• Source material:
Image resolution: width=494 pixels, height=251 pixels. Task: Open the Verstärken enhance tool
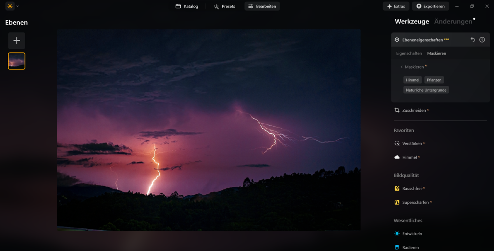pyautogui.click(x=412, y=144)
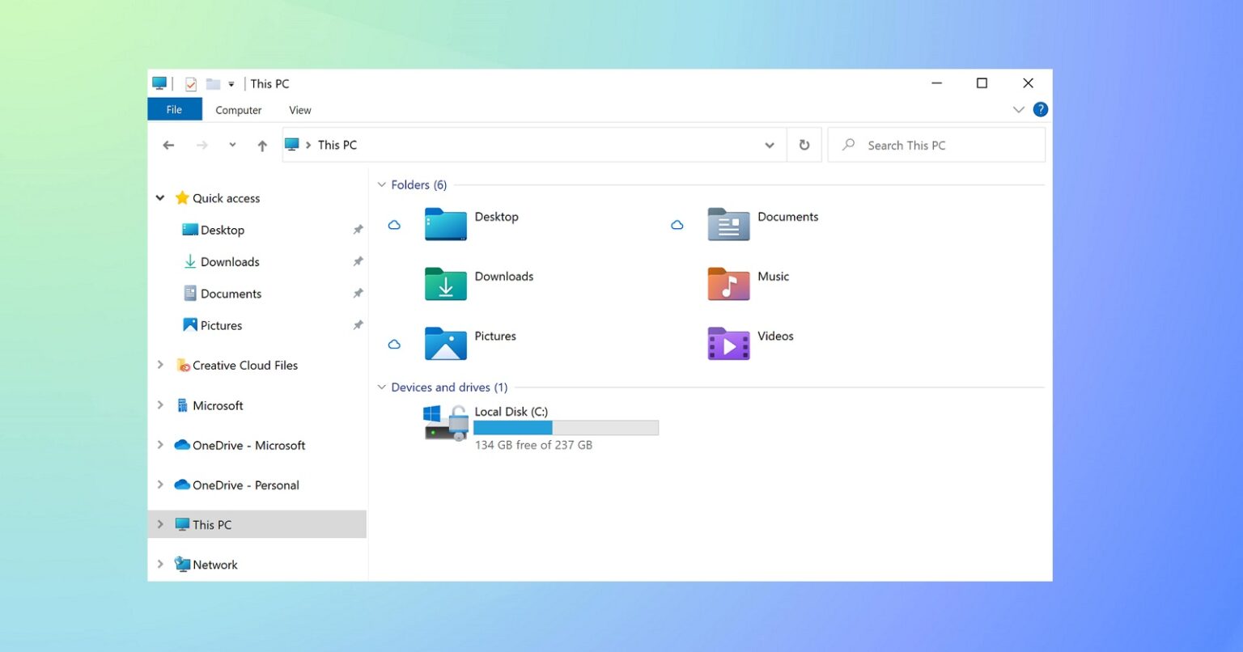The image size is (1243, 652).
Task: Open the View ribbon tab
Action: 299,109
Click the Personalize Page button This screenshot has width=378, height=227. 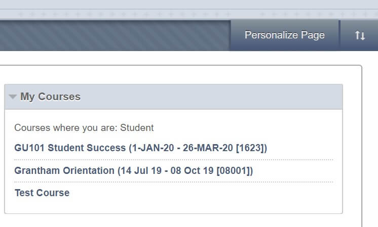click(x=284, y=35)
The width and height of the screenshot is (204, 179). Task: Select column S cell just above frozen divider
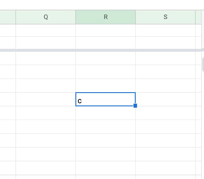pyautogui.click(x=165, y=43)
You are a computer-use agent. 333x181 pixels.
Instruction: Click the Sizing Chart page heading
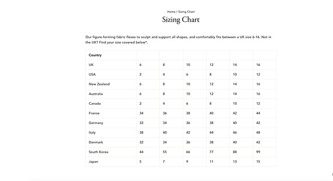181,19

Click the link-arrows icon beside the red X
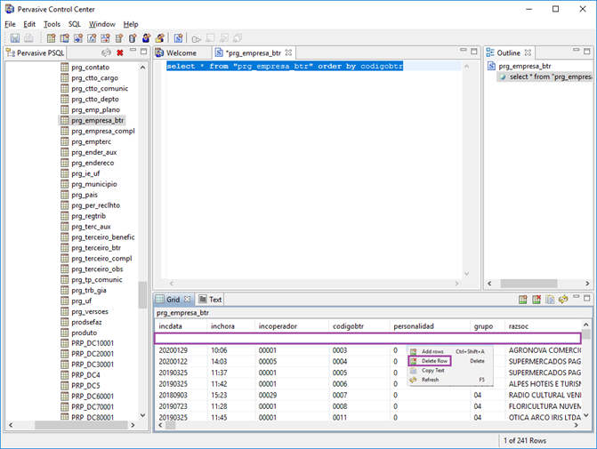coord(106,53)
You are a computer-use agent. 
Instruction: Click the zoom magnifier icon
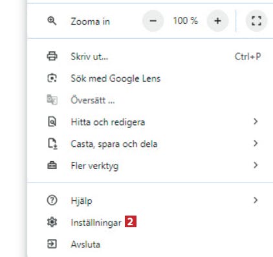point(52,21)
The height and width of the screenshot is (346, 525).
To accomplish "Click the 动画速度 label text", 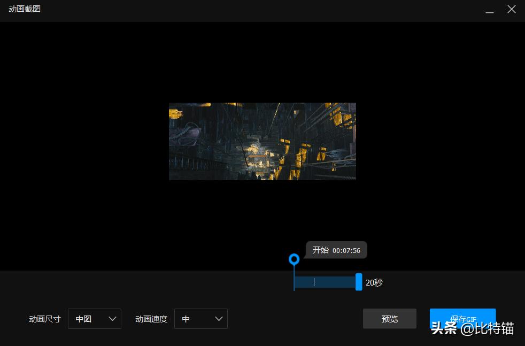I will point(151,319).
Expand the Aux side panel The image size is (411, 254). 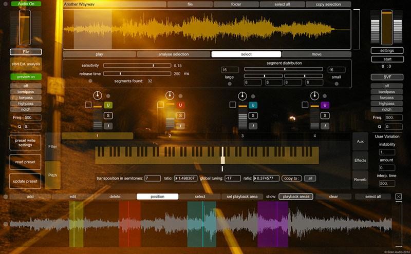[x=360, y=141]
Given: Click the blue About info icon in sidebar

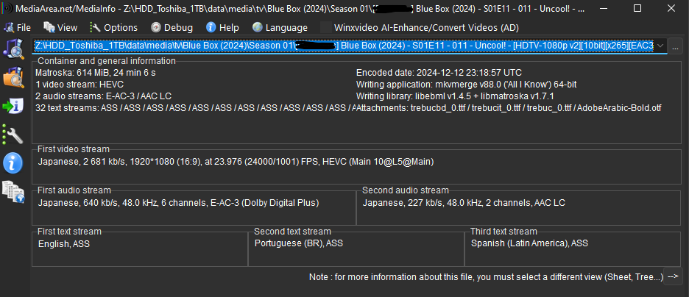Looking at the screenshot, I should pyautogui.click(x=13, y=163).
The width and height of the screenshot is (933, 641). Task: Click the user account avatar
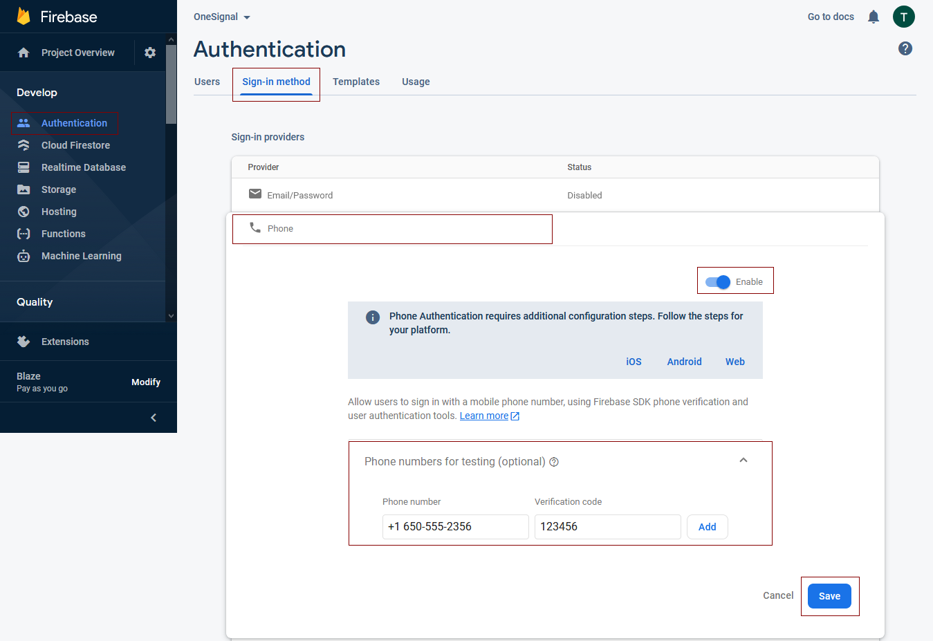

• Work instruction:
The answer must consist of every line from the entries that holds the string "computer".

• Answer for the task:
You are a computer-use agent. 333x181 pixels.
You are a computer-use agent. 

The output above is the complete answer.